Shuo Lei, a Ph.D. student in computer science, is a graduate research intern onsite at Intel Labs in Santa Clara, California. She is working on developing a new few-shot learning method for multi-modal object detection to lower the effort of human annotation, training effort, and domain adaptation while meeting accuracy requirements for industrial usage. Her advisor is Chang-Tien Lu.

Wei Liu, a Ph.D. student in computer science, is a business intelligence intern at Elevance Health in Indianapolis, Indiana, working remotely with the data analysis team. Her advisor is Chris North.

Amarachi Blessing Mbakwe, a Ph.D. student in computer science, is an artificial intelligence research associate intern at JPMorgan Chase & Co in New York City, working onsite. She is conducting research on natural language processing-related problems that involve applying Large Language Models (LLMs) in finance. Her advisor is Ismini Lourentzou.

Makanjuola Ogunleye, a Ph.D student in computer science is a data scientist intern at Intuit, working onsite with the company’s AI Capital team in Mountain View, California. He is contributing to key machine learning products. His advisor is Ismini Lourentzou.

Mandar Sharma, a Ph.D. student in computer science, is a Ph.D. software engineering intern at Google AI in Kirkland, Washington, where he is working onsite on integrating state-of-the-art in natural language processing to the services provided by Google’s Cloud AI platforms. His advisor is Naren Ramakrishnan.

Ying Shen, a Ph.D. student in computer science, is a research intern onsite at Apple in New York City, where she is working on diffusion models. Her co-advisors are Lifu Huang and Ismini Lourentzou.

Afrina Tabassum, a Ph.D. student in computer science, is a research intern at Microsoft in Redmond, Washington, working onsite. She is co-advised by Hoda Eldardiry and Ismini Lourentzou.

Chiawei Tanga master’s degree student in computer science, is a software engineer intern onsite at Juniper Network in Sunnyvale, California. His work involves creating a simulator designed to emulate the data output from wired network devices such as routers and switches. This strategic initiative facilitates system scalability testing for developers and significantly mitigates the financial impact associated with the procurement of physical hardware. His advisor is Chris Thomas.

Muntasir Wahed, a Ph.D. student in computer science, is a research intern onsite at IBM Research Almaden Lab in San Jose, California, working on the development and application of foundation models. His advisor is Ismini Lourentzou.

Zhiyang Xu, a Ph.D. student in computer science, is an applied scientist intern onsite at Amazon Alexa in Sunnyvale, California, where he is working on improving dialogue systems. His advisor is Lifu Huang.  

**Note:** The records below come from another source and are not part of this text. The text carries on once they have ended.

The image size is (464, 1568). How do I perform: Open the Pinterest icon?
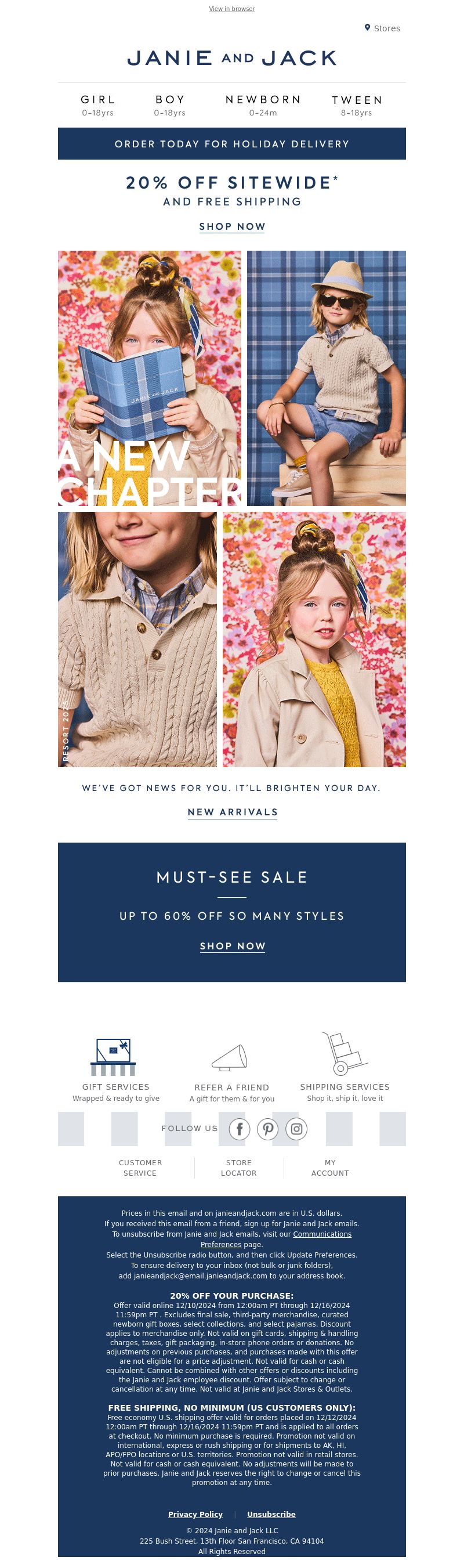[267, 1129]
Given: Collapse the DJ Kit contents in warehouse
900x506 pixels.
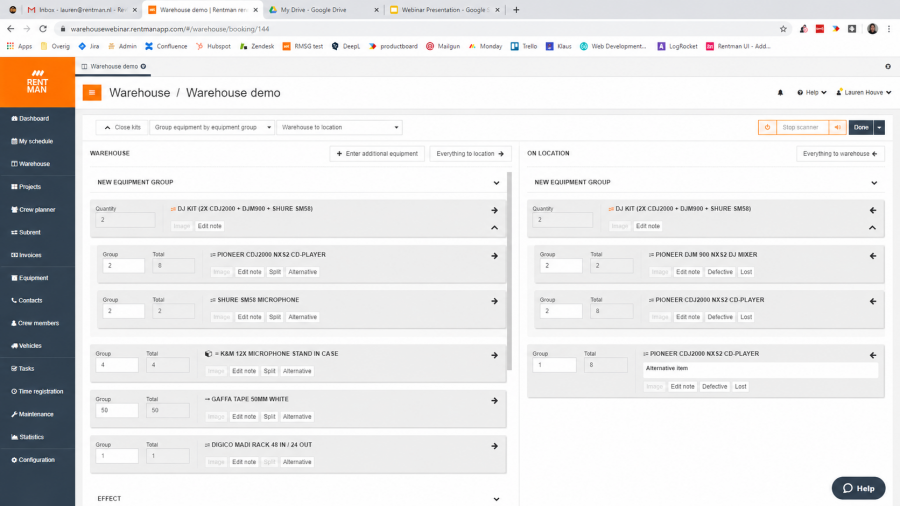Looking at the screenshot, I should [x=494, y=228].
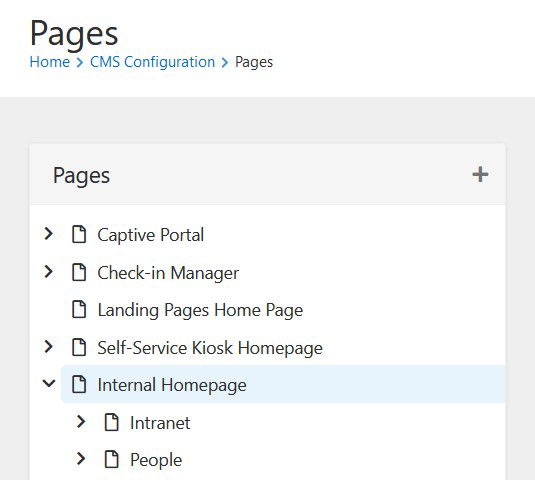Select the Landing Pages Home Page item
The width and height of the screenshot is (535, 480).
200,310
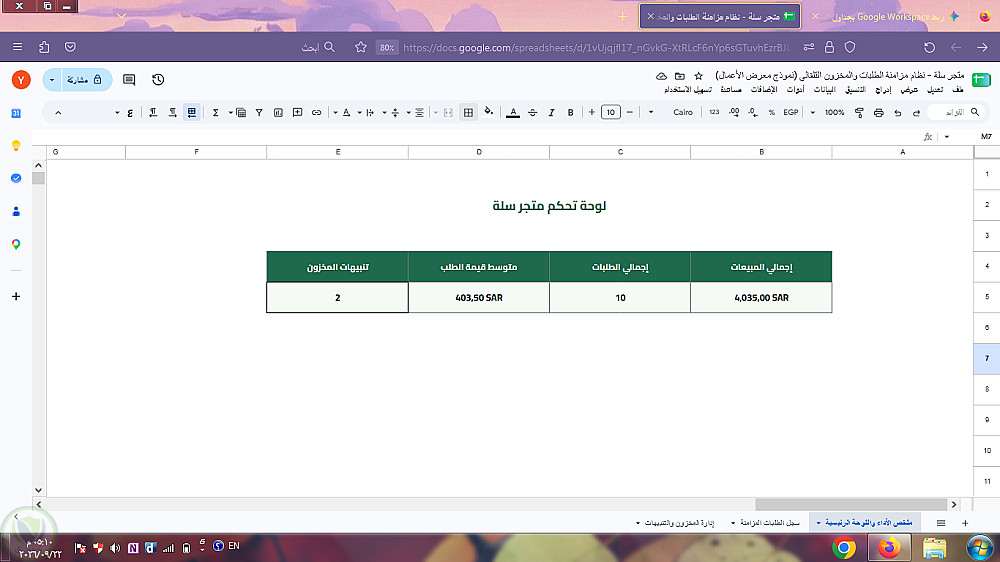This screenshot has height=562, width=1000.
Task: Open version history clock icon
Action: pos(158,80)
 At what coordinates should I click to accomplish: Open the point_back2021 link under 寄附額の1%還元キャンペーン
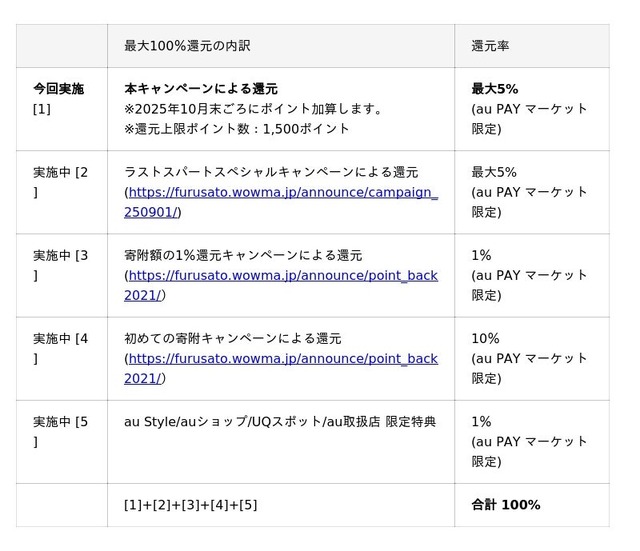click(283, 275)
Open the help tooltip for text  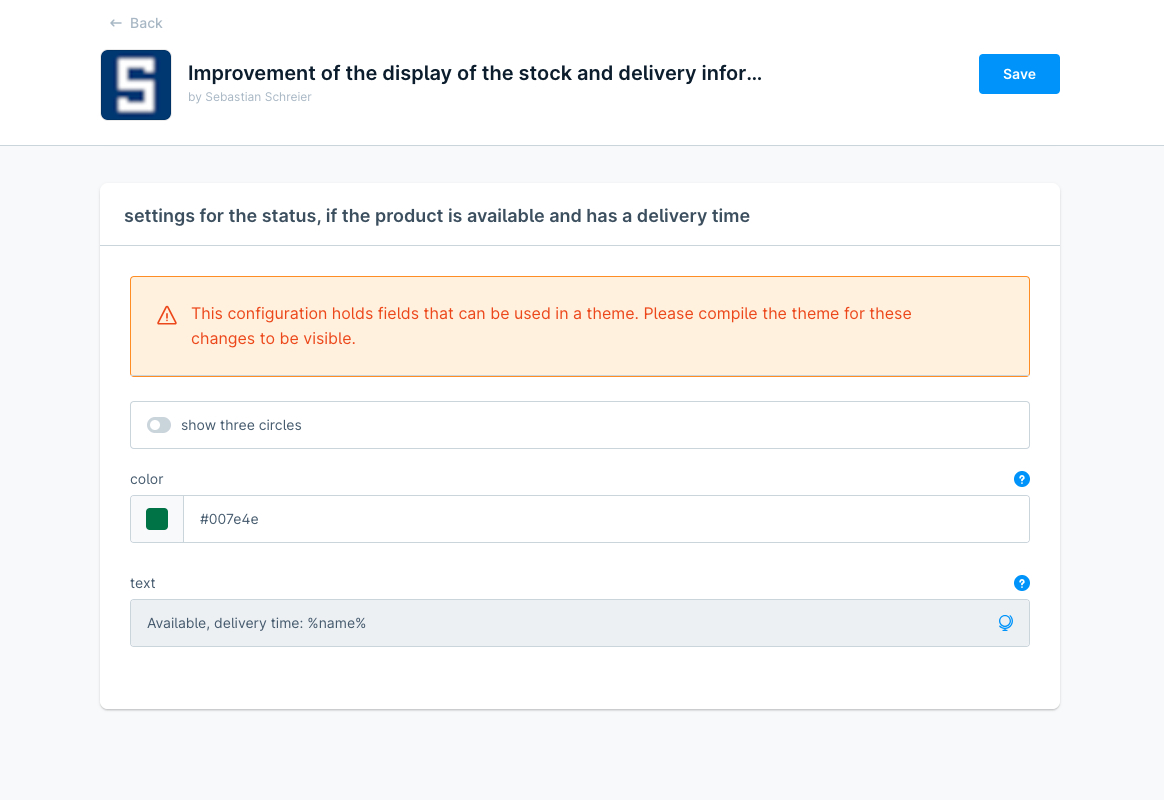coord(1021,583)
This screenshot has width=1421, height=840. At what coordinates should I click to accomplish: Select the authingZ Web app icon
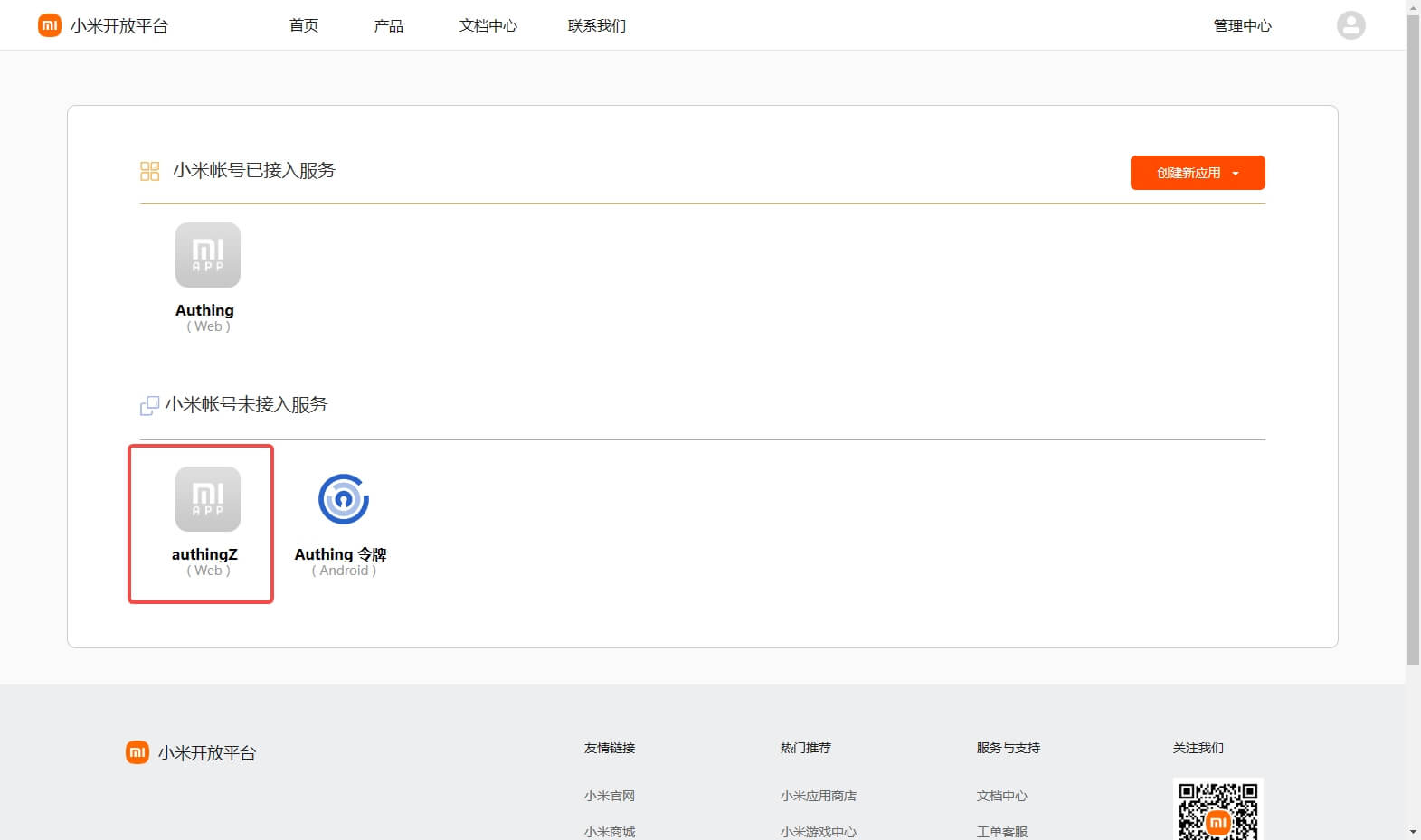(207, 499)
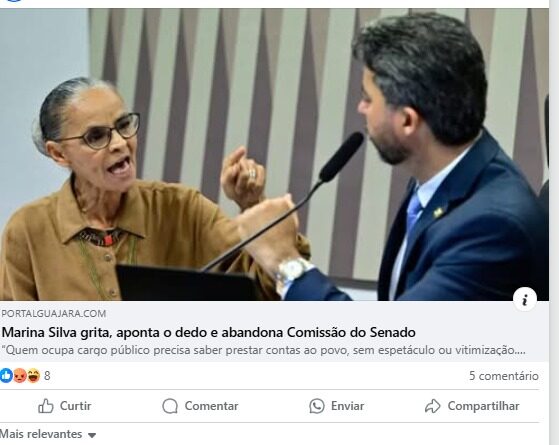Send post via Enviar text
The height and width of the screenshot is (445, 559).
(x=347, y=406)
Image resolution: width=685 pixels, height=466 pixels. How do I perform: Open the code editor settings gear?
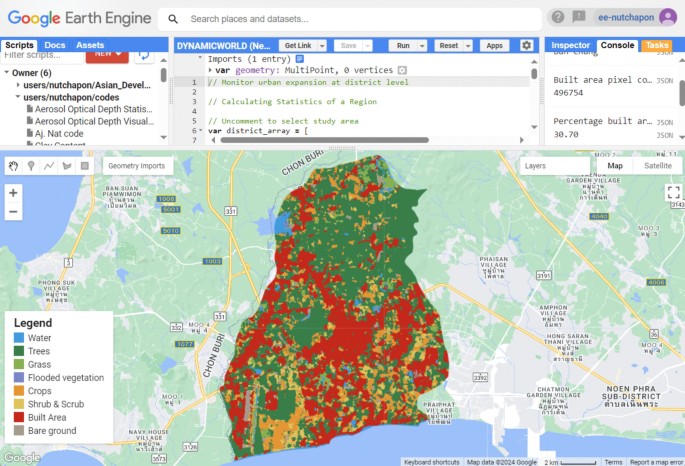pos(527,45)
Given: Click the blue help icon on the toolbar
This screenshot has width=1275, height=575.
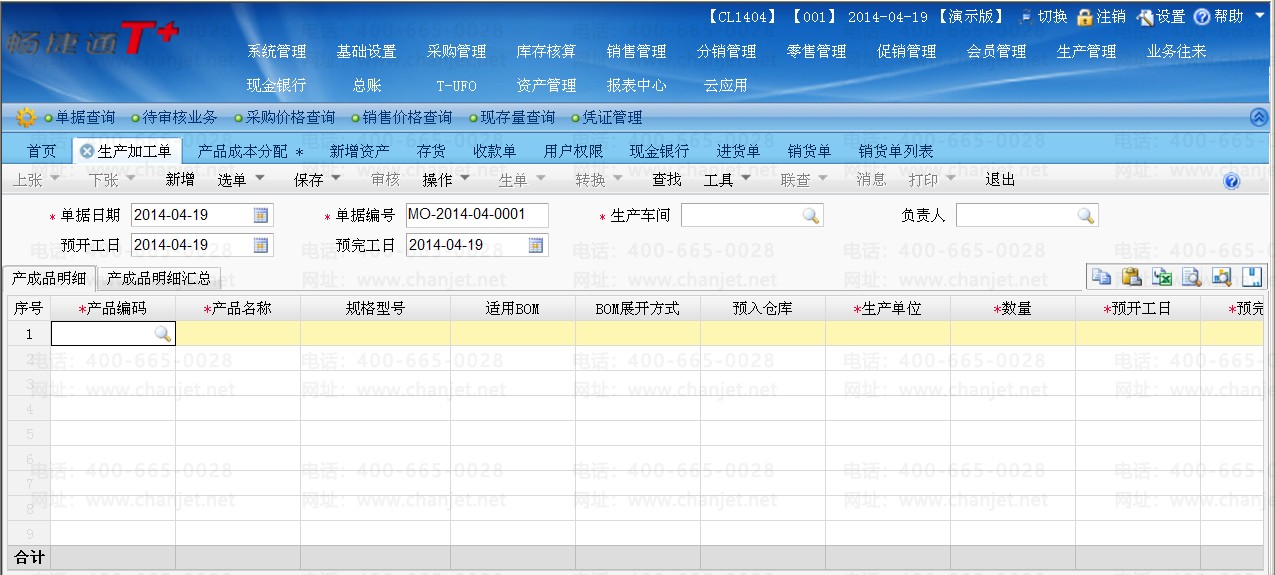Looking at the screenshot, I should click(1231, 181).
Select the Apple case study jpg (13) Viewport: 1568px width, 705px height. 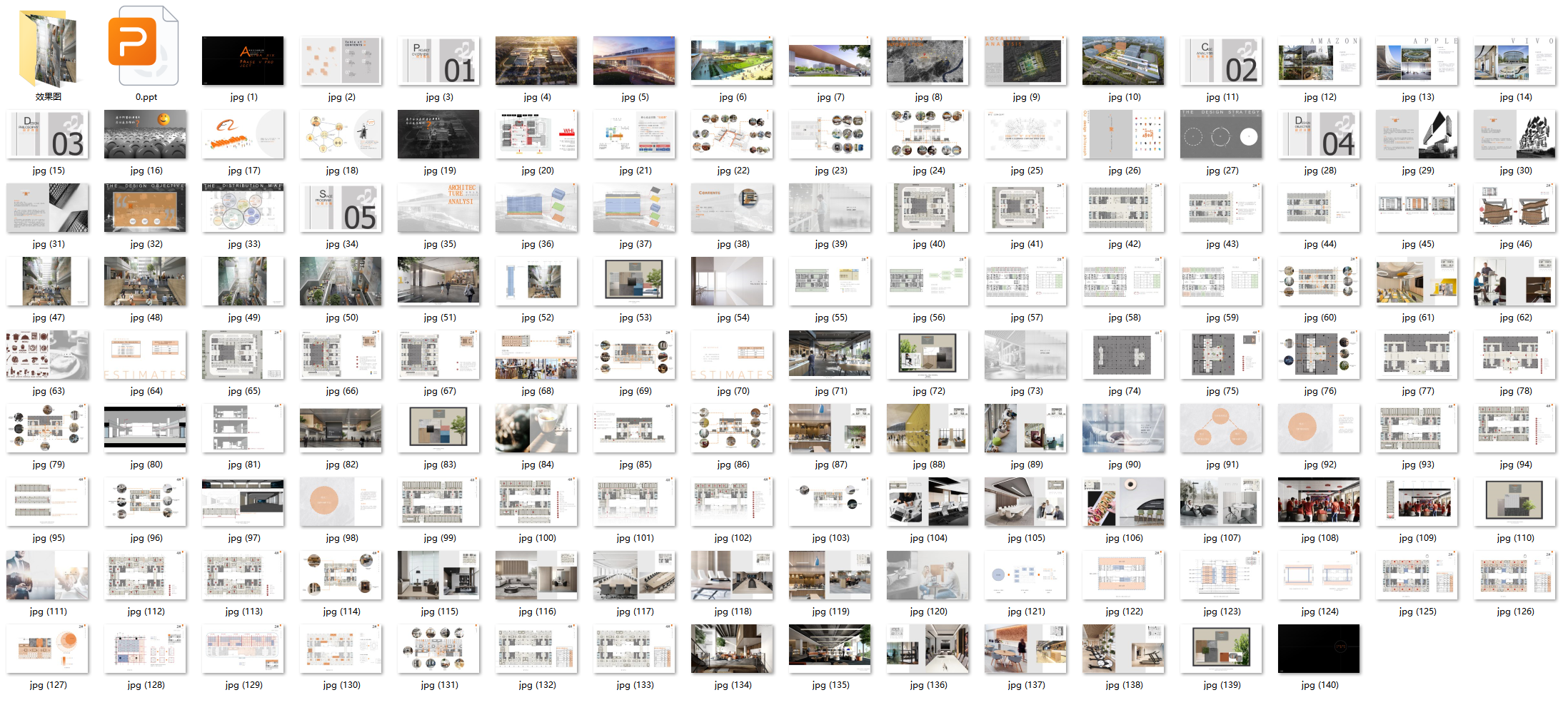(1417, 61)

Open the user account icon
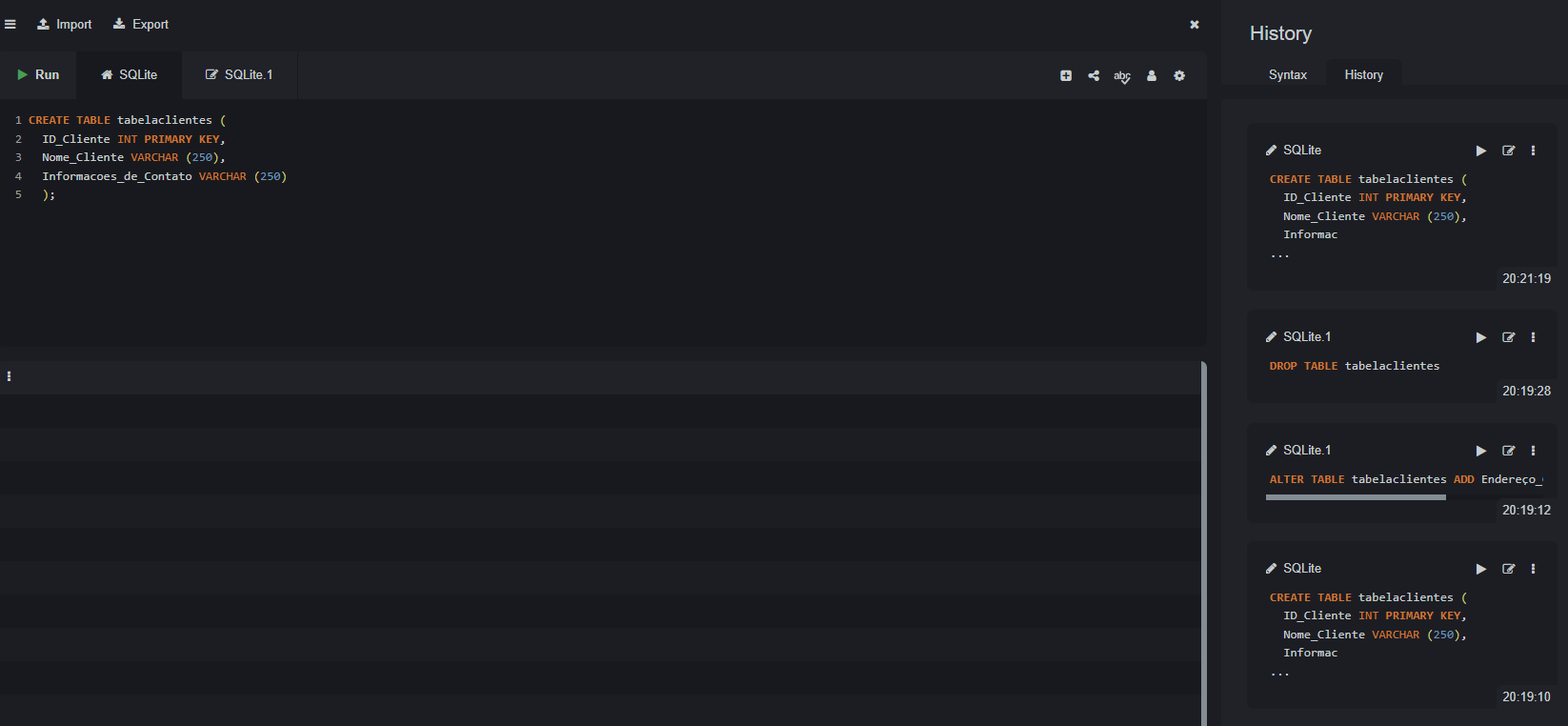pos(1152,76)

Raquib Bin Yousuf, a Ph.D. student in computer science, is among 25 students from 19 colleges chosen to attend the Washington Post Engineering class in Washington, D.C., this summer. He is working with state of the art artificial intelligence systems to develop new technology for the Washington Post. His advisor is Naren Ramakrishnan.

Yi Zenga Ph.D. student in computer engineering, is a research scientist intern onsite at Meta in Menlo Park, California, working on artificial intelligence fairness, finding ways to make state of the art AI systems more robust and responsible. His advisor is Ruoxi Jia.

Jingyi Zhang, a Ph.D. student in computer science, is a graduate intern working remotely with Amgen’s Computational Biology Group within Clinical Biomarkers & Diagnostics in Thousand Oaks, California. She is taking an active role in developing a data and analytics platform as well as participating in prostate therapeutic area translational computational biology. Her advisor is Lenwood Heath.

Shuaicheng Zhang, a Ph.D. student in computer science, is a summer intern onsite at the MIT Computer Science and Artificial Intelligence Laboratory (CSAIL) in Cambridge, Massachusetts, where he is conducting research on the generative graph foundation model. His advisor is Dawei Zhou.

Xiaona Zhou, a Ph.D. student in computer science, is a University Research Association Sandia Graduate Summer Fellow at Sandia National Labs in Livermore, California. She is onsite working on anomaly detection in time series data. Her advisor is Ismini Lourentzou.